WHAT THE TASK ASKS:
An exact transcription of every entry is required, with the images left out.

GIVEN RECORDS:
*** Block opens ***

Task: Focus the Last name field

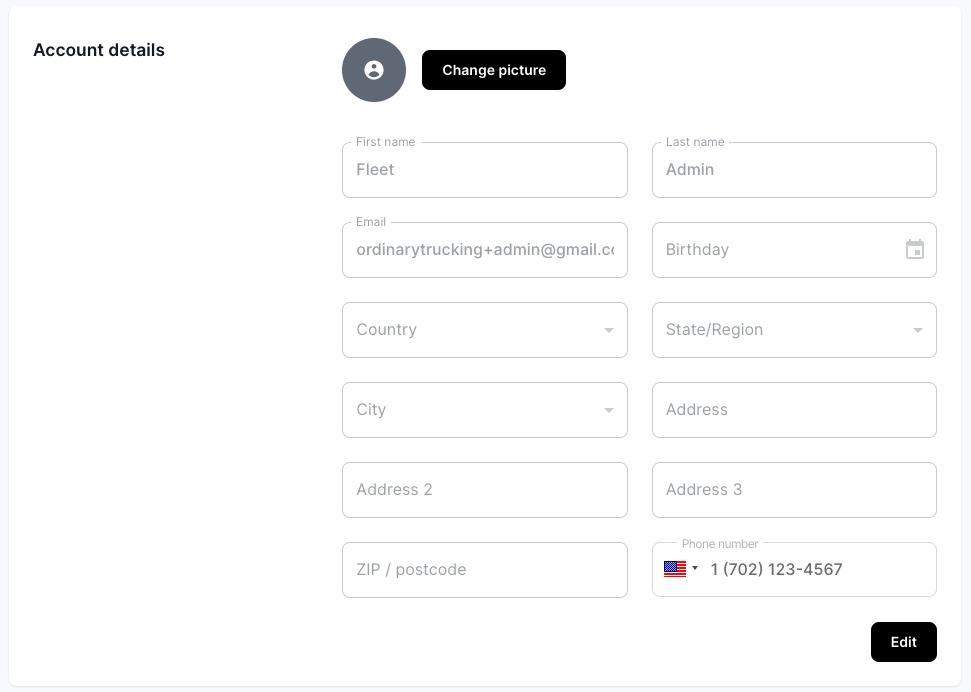Action: [794, 170]
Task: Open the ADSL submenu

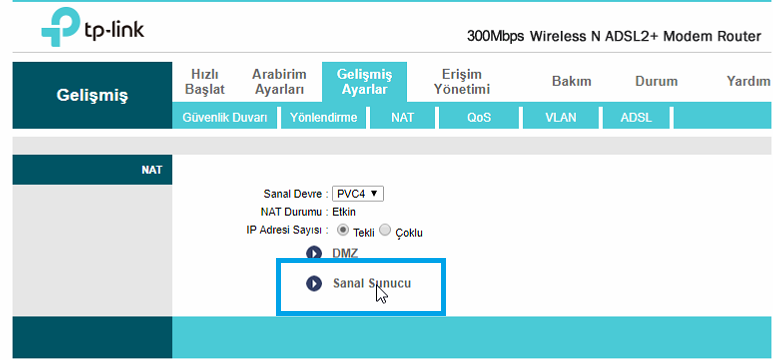Action: tap(636, 118)
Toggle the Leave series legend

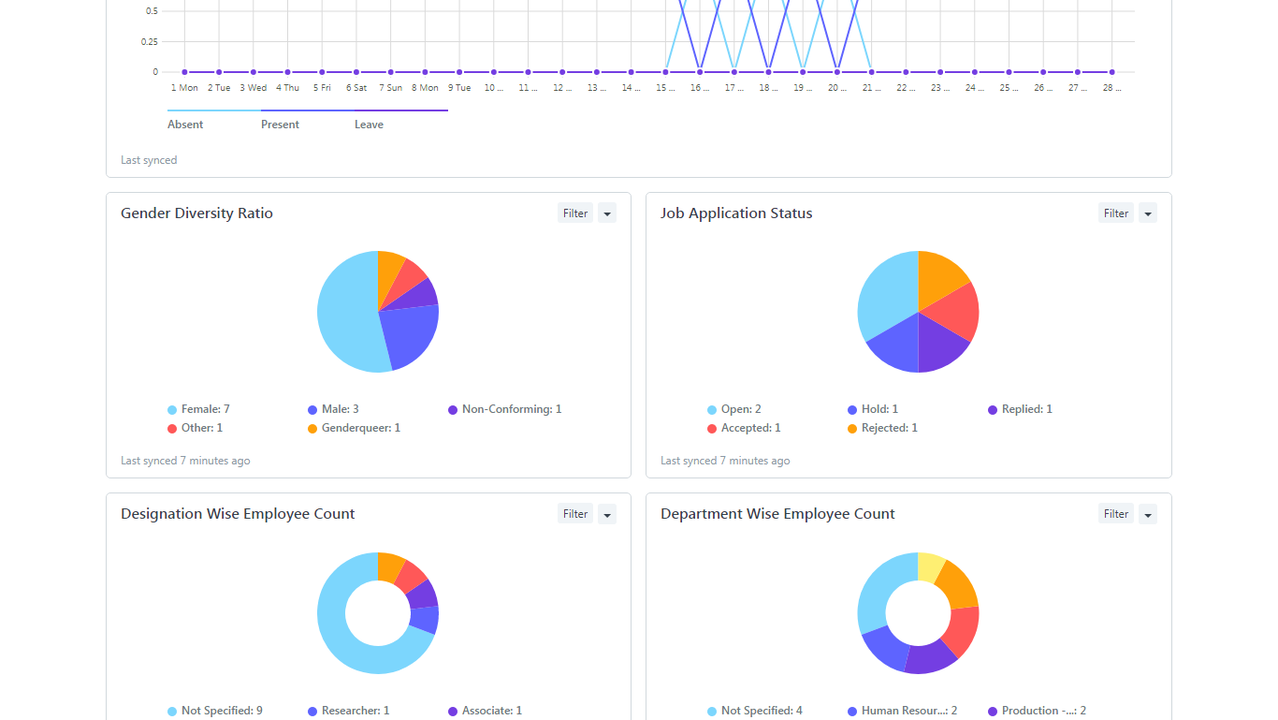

*** Block closes ***

ANSWER TO THIS TASK:
Task: Focus the Last name field

Action: [794, 170]
Task: Open the ADSL submenu

Action: tap(636, 118)
Toggle the Leave series legend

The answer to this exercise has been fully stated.